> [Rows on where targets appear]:
========
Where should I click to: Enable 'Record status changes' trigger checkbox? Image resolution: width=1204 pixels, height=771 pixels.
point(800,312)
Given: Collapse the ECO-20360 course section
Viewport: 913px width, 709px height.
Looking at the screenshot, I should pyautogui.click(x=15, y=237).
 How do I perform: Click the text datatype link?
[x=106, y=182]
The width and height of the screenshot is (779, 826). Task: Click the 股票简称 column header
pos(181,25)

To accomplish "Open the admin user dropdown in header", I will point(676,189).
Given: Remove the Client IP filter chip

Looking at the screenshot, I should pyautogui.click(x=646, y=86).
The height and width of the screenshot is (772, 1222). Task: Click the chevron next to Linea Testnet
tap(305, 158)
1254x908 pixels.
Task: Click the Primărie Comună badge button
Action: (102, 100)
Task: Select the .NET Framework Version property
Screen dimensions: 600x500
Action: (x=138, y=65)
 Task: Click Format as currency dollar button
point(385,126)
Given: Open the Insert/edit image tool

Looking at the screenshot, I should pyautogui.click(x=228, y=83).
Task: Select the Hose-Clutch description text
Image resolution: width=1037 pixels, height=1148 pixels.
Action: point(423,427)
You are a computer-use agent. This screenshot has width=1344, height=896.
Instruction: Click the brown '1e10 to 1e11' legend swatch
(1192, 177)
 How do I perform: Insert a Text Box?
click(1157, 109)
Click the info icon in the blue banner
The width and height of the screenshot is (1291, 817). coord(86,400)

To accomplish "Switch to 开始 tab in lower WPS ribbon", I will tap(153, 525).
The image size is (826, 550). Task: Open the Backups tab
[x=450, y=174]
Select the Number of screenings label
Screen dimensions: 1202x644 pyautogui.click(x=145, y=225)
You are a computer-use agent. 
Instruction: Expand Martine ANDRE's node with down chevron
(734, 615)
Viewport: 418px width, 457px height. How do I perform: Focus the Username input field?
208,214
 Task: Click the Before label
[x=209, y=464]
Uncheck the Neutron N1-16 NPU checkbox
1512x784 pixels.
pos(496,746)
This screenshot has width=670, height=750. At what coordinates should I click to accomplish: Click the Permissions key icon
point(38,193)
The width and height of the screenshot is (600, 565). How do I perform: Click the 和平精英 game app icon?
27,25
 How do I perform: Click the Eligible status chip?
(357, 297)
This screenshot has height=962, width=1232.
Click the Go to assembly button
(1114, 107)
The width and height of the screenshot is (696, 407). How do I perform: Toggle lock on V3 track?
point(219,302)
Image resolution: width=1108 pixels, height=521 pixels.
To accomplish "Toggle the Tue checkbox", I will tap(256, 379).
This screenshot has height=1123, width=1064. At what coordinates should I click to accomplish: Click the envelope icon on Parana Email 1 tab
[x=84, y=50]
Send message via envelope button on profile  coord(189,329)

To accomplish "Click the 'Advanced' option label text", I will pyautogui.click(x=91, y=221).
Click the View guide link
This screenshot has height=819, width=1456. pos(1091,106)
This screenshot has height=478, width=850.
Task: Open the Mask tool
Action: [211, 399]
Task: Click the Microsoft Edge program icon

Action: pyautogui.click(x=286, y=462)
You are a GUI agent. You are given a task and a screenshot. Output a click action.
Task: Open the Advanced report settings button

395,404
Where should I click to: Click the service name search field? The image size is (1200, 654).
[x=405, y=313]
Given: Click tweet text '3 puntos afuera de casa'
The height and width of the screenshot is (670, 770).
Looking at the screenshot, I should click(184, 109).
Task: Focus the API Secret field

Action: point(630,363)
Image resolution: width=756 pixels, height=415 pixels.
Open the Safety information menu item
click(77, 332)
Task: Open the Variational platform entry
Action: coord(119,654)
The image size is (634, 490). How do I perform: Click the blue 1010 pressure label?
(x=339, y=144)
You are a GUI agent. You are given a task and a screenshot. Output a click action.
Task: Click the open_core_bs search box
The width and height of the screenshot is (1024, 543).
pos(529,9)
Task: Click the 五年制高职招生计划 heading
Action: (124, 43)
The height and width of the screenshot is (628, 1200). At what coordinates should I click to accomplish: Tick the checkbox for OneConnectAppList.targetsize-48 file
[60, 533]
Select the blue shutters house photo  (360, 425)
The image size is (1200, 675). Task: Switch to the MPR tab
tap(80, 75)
========
> [WHAT YOU HAVE TO DO]:
Find every line in the items above that contains the word "tool", and copy each of those lines.

> [THE RESPONSE]:
Given: Open the Insert/edit image tool
Task: Open the Mask tool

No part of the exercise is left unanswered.